Records supplied
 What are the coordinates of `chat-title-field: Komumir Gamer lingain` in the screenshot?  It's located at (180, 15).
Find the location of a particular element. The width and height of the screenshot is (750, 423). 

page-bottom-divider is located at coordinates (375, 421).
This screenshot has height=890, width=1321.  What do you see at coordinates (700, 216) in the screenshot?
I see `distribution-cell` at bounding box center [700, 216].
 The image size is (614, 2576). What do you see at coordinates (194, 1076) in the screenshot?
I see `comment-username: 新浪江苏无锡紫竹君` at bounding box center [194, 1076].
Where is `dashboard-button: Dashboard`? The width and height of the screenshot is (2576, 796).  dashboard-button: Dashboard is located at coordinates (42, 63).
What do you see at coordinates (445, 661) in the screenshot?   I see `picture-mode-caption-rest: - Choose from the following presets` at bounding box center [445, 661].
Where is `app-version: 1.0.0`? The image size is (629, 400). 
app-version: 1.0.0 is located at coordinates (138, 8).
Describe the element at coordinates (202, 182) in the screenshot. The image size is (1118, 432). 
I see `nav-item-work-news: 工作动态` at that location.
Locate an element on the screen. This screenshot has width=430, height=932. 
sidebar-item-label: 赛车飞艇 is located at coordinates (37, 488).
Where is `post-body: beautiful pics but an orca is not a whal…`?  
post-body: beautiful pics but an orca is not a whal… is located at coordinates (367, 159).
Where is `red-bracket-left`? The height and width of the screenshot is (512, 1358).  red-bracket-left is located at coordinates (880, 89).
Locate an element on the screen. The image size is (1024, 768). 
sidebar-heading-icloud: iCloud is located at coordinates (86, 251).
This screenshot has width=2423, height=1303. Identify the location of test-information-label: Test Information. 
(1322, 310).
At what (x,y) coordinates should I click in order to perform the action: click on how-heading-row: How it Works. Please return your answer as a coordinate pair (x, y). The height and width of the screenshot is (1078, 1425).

Task brief
Reproduce verbatim the part of the listing that opens with its first line and closes with the line containing "What do you see at coordinates (445, 661)", both included.

Completed task
 What are the coordinates of `chat-title-field: Komumir Gamer lingain` in the screenshot?  It's located at (180, 15).
Find the location of a particular element. The width and height of the screenshot is (750, 423). 

page-bottom-divider is located at coordinates (375, 421).
This screenshot has height=890, width=1321.  What do you see at coordinates (700, 216) in the screenshot?
I see `distribution-cell` at bounding box center [700, 216].
 The image size is (614, 2576). What do you see at coordinates (194, 1076) in the screenshot?
I see `comment-username: 新浪江苏无锡紫竹君` at bounding box center [194, 1076].
Where is `dashboard-button: Dashboard`? The width and height of the screenshot is (2576, 796).  dashboard-button: Dashboard is located at coordinates (42, 63).
What do you see at coordinates (445, 661) in the screenshot?   I see `picture-mode-caption-rest: - Choose from the following presets` at bounding box center [445, 661].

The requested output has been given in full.